Ofrecer alojamiento en casas con patio readaptadas para esta finalidad es una forma de garantizar la supervivencia de estos espacios y, para los clientes, la mejor manera de disfrutar de su singularidad.

FUENTE: ARACELI R. ARJONA. DIARIO CÓRDOBA.

Pasar una noche en un casa–patio de Córdoba puede ser una experiencia única para los amantes de la tranquilidad, las plantas y los espacios singulares. También es una forma de garantizar que el aprovechamiento hostelero salve de la picota a casas palaciegas antiguas cuyo mantemiento es muy costoso y de poner en valor unos espacios que ya compiten por convertirse en Patrimonio Intangible de la Humanidad.
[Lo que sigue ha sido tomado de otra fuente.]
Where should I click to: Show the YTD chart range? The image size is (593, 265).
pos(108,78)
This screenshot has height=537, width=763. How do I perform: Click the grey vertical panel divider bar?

No hay más que cruzar la puerta de la casa de Blanca Ciudad (San Basilio, 17) para imaginar que dormir entre sus paredes debe ser una gozada, y eso que en julio solo pervive lo verde. "Llevamos dos años con el programa de alojamiento, que todavía no tiene apoyo institucional, y está siendo un éxito en los meses de primavera y otoño", comenta Blanca, que tiene entre sus visitantes "personas de todas las edades, desde jubilados que vienen en grupo a jóvenes que celebran en el patio una despedida de soltera o han pasado el fin de semana en Córdoba para asistir a una boda". El perfil de los clientes es muy variado y aunque la mayoría son españoles, también atrae a extranjeros. Todos tienen en común "que son personas muy respetuosas con el espacio y saben lo que quieren, vienen en busca de una casa con patio para disfrutar de la tranquilidad, de las flores y, si tienen opción, aprovechar para visitar otros patios". El alquiler de estas casas está dirigido a grupos de entre diez y doce personas y ronda los 300 euros por día, con derecho a toallas, ropa de cama y uso de cocina o electrodomésticos.

Las casas de Barrionuevo, 43 y Frailes, 16 se sumarán el año que viene a este formato, ofreciendo apartamentos turísticos para dos a cuatro personas durante los meses de primavera.

Encantadores hoteles

Pero las casas de particulares no son las únicas que incorporan patios andaluces adornados con todo tipo de plantas autóctonas como reclamo para los turistas. Córdoba está llena de pequeños hoteles con encanto, hostales y pensiones que giran en torno a patios de toda la vida que sobreviven tal cual gracias a la actividad hostelera. Es el caso del hostal Osio (c/ Osio, 6), la Casa de los Azulejos (c/Fernando Colón), el hostal Bagdad Backpackers (junto a la Puerta de Almodóvar) o la Casa de los Naranjos (c/ Isabel Losa, número 8), entre otros muchos.

Regentada por Matilde Jiménez, la Casa de los Naranjos es un ejemplo de típica casa andaluza de mediados del siglo XIX que, tras haber sido restaurada, dispone de 20 habitaciones, todas ellas distintas, que en su mayoría giran alrededor de un patio cordobés. "Tenemos clientes que repiten cada mes de mayo y que reservan con mucha antelación. Son personas que vienen expresamente a disfrutar del Festival de Patios. Muchas veces nos ayudan a regar las plantas, se sientan con nosotros por las noches… Los nórdicos son los más aficionados a este tipo de alojamiento", explica Matilde, que ha optado por mantener los precios para hacer frente a la crisis. "Las tarifas dependen de la época del año. En primavera, la habitación doble cuesta 112 euros y en la temporada baja, es decir, ahora en verano, es de 50 euros más IVA con desayuno incluido". No está nada mal.